◆ **VORLIEGENDE ZEILEN**

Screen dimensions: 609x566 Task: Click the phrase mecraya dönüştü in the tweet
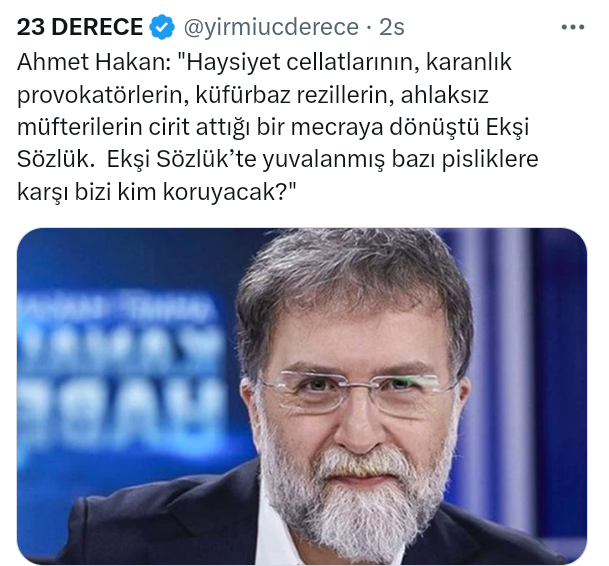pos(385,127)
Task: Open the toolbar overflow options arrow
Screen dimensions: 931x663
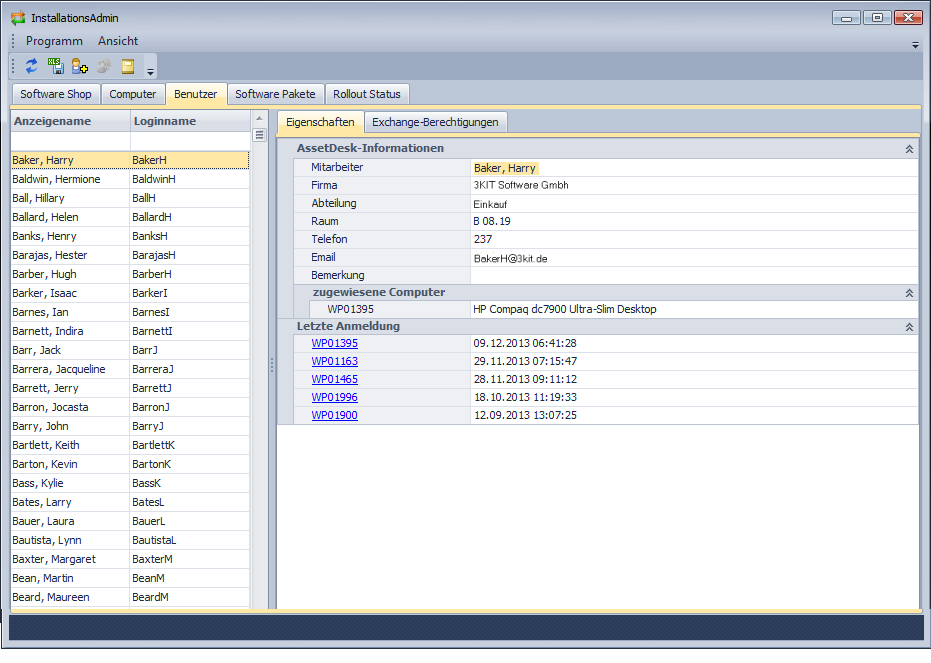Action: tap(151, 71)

◆ **AUFGABE**
Stelle die Zeilen oben als JSON-Liste von Zeichenketten dar, mit einem Eintrag pro Zeile und ohne Leerzeilen. Lass die Bilder in der Antwort weg.

◆ **ANTWORT**
[
  "Screen dimensions: 609x566 Task: Click the phrase mecraya dönüştü in the tweet",
  "pos(385,127)",
  "Task: Open the toolbar overflow options arrow",
  "Screen dimensions: 931x663",
  "Action: tap(151, 71)"
]